3 Replies Latest reply on Dec 10, 2018 7:10 AM by Jonathan Drummey

    Optimizing performance for large blended data set

    Cameron Gocke

      I have a large data set in a MySQL data store that consists of survey data and data on the members who completed the survey.  The data set with the survey questions and answers is right at 1B rows and some of the individual surveys have 200+ rows (one row for each possible answer).  We need to slice the data up based on attributes of the member demographics (age, gender, ethnicity, etc.)  Because of the size of the data set we use a Tableau Server data extract that is updated via incremental refreshes.  We currently have 2 data sources defined, one for the survey data and one for the member data.  The problem is that blending the 2 based on the member Id is waaaay too slow.

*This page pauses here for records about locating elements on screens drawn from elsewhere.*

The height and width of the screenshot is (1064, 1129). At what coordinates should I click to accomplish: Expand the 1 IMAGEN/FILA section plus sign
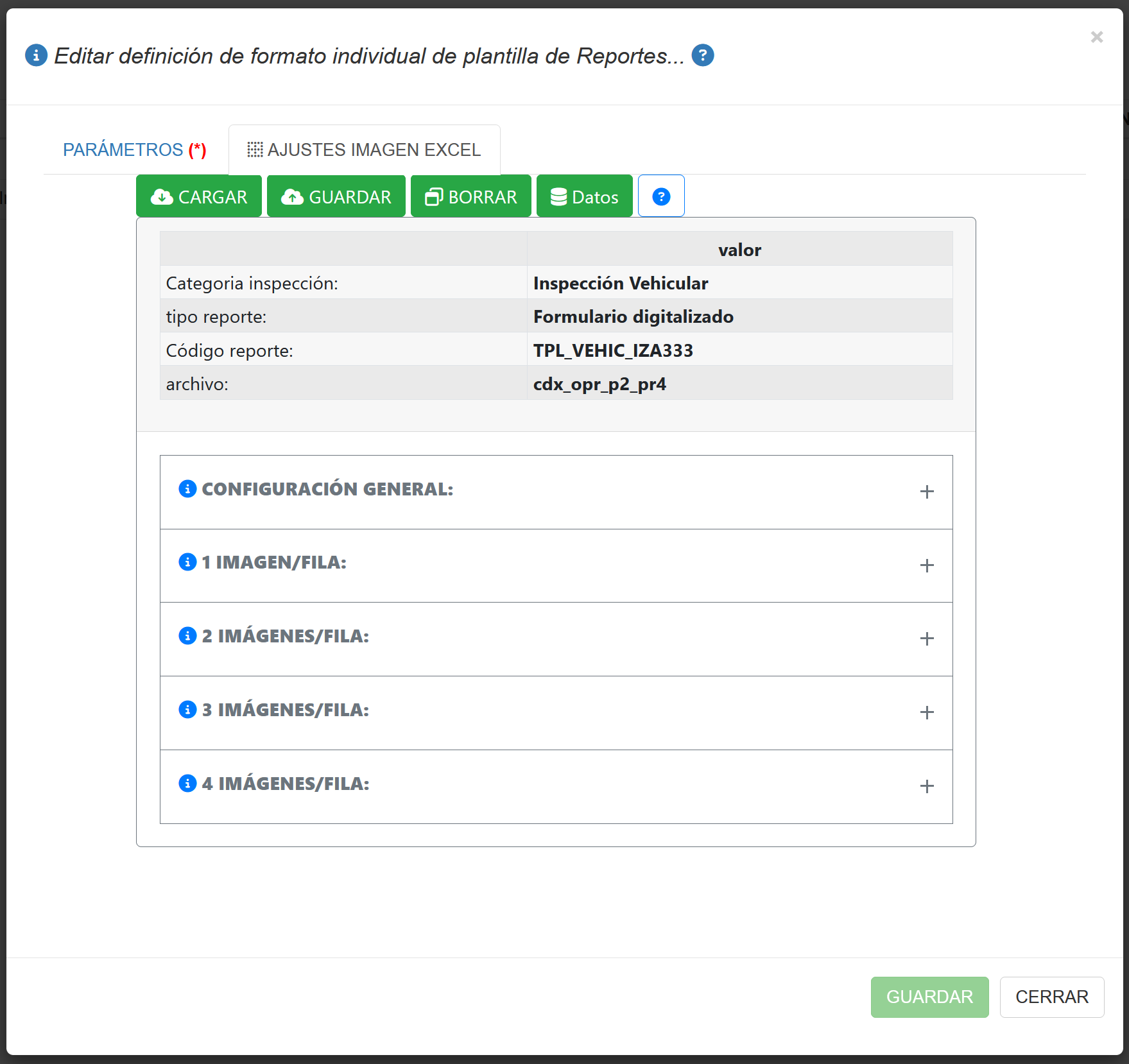[x=926, y=565]
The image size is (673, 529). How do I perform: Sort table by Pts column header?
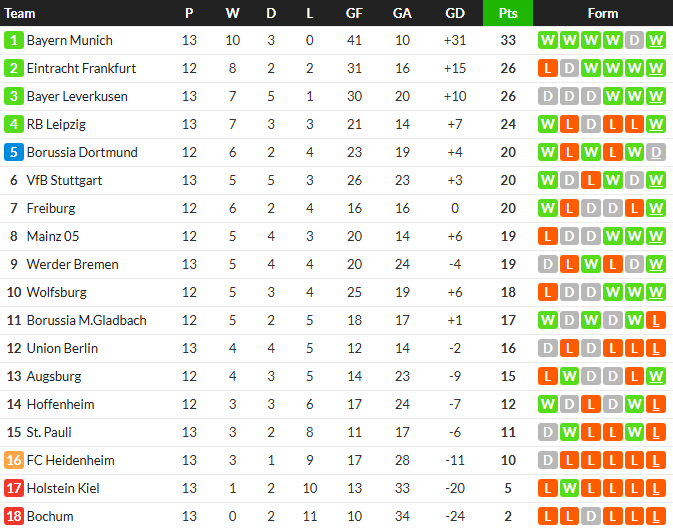508,13
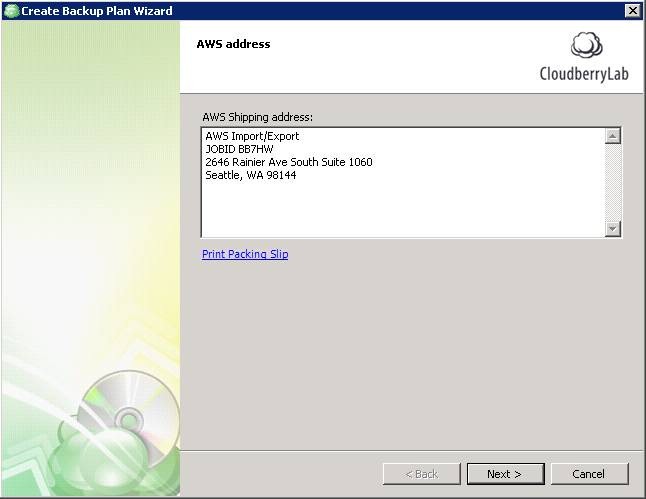The height and width of the screenshot is (499, 646).
Task: Click the CD disc graphic in sidebar
Action: [129, 419]
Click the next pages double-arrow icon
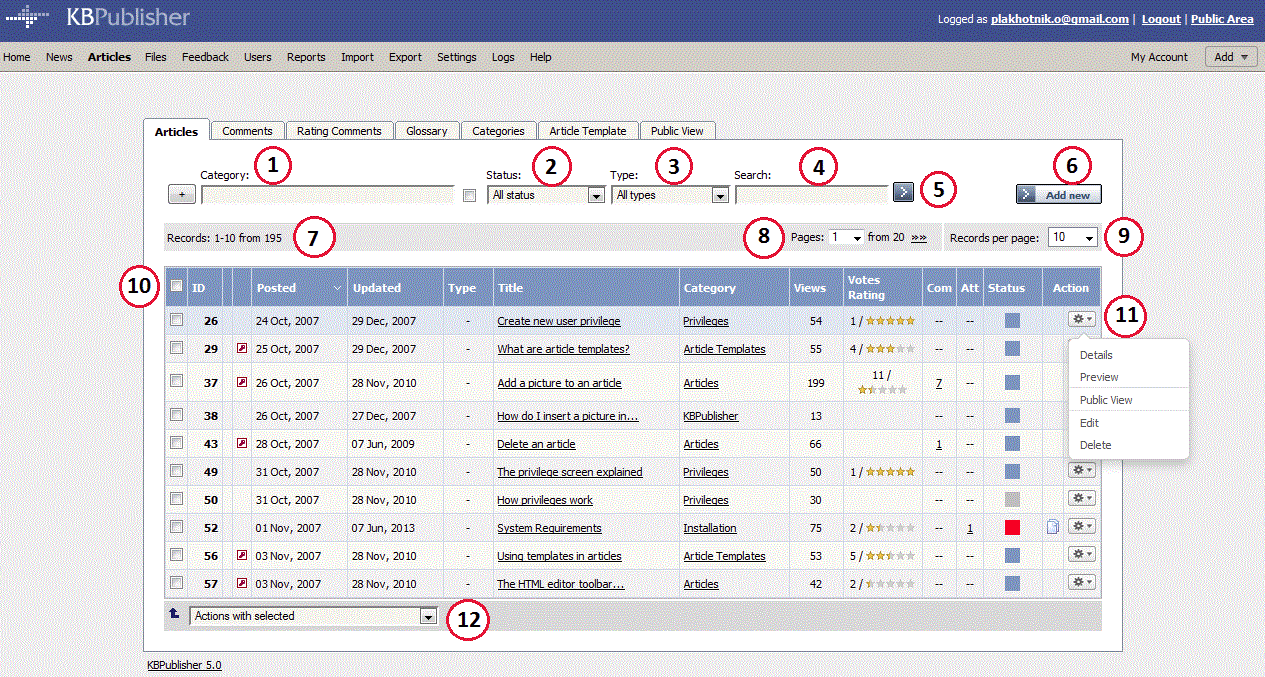Image resolution: width=1265 pixels, height=677 pixels. pyautogui.click(x=918, y=238)
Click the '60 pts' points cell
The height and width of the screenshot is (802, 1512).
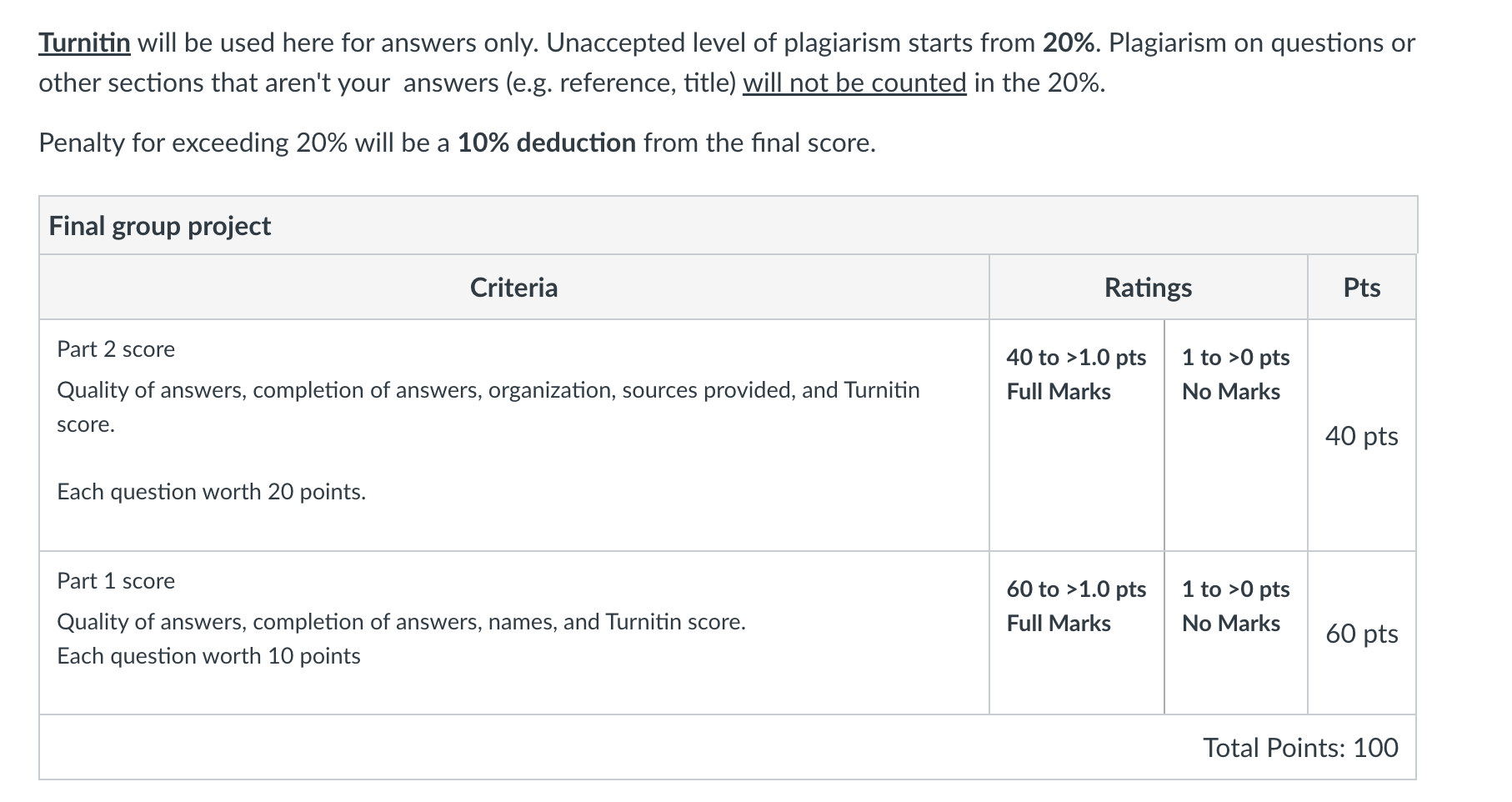[1362, 634]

      The only solution I've come up with is to publish the member attributes as additional columns in the survey data source.  That is going to add a lot of columns to that data source; however, and I'm not sure that is the right/best answer.


      Along a similar line, there are also scenarios where the data needs to be sliced by some of the survey values, as an example of that slicing other survey answers based on values for things like blood pressure, and weight that come up as part of other survey values.


      Should this just be one large (wide and long) data set, or is there a better way to allow joining up one data set to the other without paying such a huge performance penalty?


      Here are some screenshots of example data from the survey and demographics data sets:


        • 1. Re: Optimizing performance for large blended data set
          Patrick Van Der Hyde

          Hello Cameron,


          As this relates to survey data, I would recommend reviewing Zen Master, Steve Wexler's site https://www.datarevelations.com as a starting place for working with survey data and maybe engaging with Steve to help a bit with how to tackle a project with so much data.  I would normally recommend tall data for Tableau - with only a few columns but plenty of rows but your case is challenging with the total size of data.  My guess is the best way to handle this is to still get the data into a format better handled by Tableau via an ETL process that runs frequently and allows for storing of the data in a summary format which could easily be updated with the frequency desired.


          I hope this gets you started and please come back and let us know how things are going.



          • 2. Re: Optimizing performance for large blended data set
            Steve Wexler



            So, this is uncharted territory for me as the largest survey I've worked with is 100m rows.  There were 13,000 columns and 3,500 respondents.  When we reshaped / pivoted the data it yielded 20 columns (demographic data, question ID, question meta data) and 100m rows.  It worked very well.


            For anyone thinking "13,000 columns?", it was brand comparison survey so it was something like 100 different brands being compared in one survey.  Is that the type of thing you're working with?


            BTW, performance was quite good, but there's a big difference between 100m rows and 1B rows.


            I've always joined the demographic data with the pivoted / reshaped survey data so I have the separate columns.  Can you describe how it is that you are getting 1B rows? 


            Steve Wexler

            • 3. Re: Optimizing performance for large blended data set
              Jonathan Drummey

              Hi Cameron,


              A couple of other points to add to what Patrick & Steve wrote:


              1) You mentioned that you are using extracts...Tableau is extremely efficient at compressing data in extracts so joining the dimension table to the answers table is likely to add less size to the answers extract than you might think.


              2) That said, if you're not getting the performance that you need out of the extracts then if you're on 2018.3 you could try out the multiple tables extract option, it may or may not improve performance in this situation.


              3) If #1 and #2 aren't fast enough then I'd suggest using two data sources: your original 1B record source for the details and "before"/"above" that an aggregated data source (potentially an aggregated extract itself). This is building data sources along the lines of Ben Shneiderman's visual information seeking mantra "Overview, Zoom & Filter, Details on Demand". Users would start out using views built on the aggregated source to get an overview & zoom & filter into the data, then as they've gone far enough into the data to want to get to specific details then you'd use Filter Actions and/or cross data source filters to work with the 1B record source. The idea is that the user interaction is fast initially because you're using a smaller data source and then by the time the user is diving into details there are sufficient filters in place that queries on the detail source are also fast.